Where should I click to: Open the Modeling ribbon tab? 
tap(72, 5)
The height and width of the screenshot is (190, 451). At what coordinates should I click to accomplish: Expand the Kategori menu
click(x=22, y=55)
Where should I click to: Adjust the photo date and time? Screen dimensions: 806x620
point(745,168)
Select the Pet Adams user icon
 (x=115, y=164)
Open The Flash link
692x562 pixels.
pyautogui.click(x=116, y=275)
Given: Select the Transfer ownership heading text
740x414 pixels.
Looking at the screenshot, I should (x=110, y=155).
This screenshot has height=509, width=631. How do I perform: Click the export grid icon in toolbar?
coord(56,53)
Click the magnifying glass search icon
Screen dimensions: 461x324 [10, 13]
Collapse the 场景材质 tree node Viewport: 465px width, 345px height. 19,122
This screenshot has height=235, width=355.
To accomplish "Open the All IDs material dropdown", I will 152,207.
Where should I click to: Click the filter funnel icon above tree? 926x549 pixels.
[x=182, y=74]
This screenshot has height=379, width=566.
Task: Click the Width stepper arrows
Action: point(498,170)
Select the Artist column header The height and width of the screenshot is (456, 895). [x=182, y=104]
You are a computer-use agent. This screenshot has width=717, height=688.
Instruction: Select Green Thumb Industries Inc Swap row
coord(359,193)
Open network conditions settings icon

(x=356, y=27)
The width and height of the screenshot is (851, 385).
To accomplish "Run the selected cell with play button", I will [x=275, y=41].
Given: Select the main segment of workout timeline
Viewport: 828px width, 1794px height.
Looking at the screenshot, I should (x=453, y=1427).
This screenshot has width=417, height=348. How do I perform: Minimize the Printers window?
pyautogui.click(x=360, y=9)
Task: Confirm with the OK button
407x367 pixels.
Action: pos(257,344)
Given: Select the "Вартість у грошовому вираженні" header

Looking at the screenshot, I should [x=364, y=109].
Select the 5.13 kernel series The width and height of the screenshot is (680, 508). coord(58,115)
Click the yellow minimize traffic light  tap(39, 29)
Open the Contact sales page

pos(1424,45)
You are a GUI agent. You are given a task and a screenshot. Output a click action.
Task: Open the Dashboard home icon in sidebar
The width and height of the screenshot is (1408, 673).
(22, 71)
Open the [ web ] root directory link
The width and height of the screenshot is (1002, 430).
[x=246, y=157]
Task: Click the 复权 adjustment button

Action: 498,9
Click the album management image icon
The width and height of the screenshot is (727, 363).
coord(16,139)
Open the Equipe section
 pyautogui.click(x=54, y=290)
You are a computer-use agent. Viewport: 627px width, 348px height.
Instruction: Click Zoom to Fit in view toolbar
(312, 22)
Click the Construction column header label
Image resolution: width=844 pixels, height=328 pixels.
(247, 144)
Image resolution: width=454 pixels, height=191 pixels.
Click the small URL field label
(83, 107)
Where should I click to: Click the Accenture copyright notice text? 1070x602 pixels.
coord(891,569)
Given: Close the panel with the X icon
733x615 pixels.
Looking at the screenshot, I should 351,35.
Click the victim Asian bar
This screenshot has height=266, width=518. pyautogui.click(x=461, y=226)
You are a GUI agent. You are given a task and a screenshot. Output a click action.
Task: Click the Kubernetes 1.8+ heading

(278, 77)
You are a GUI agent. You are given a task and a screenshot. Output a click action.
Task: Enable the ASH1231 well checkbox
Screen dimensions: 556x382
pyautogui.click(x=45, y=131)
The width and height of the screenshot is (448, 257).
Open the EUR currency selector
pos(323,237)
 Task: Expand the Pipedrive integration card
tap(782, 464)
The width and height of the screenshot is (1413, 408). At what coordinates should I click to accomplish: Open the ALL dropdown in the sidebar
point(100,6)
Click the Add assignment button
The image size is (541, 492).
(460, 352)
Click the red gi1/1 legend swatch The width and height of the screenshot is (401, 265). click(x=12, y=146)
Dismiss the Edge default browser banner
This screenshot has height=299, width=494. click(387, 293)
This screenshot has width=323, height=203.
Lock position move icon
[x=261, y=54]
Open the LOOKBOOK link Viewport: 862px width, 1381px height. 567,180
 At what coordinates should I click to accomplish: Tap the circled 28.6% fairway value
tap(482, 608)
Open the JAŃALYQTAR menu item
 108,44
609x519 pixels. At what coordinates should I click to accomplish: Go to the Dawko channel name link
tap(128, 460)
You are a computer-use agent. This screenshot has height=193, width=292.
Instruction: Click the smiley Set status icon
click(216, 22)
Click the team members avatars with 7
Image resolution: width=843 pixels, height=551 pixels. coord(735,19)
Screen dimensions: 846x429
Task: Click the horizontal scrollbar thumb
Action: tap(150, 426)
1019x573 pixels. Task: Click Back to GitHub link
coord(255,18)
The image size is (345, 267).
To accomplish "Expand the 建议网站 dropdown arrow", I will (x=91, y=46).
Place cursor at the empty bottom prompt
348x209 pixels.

• • • • •

▶ **WORK TO DO**
Count the lines above that contain the string "text", treating uppercase and lowercase as different, and reply with only the number.

▶ **SOLUTION**
2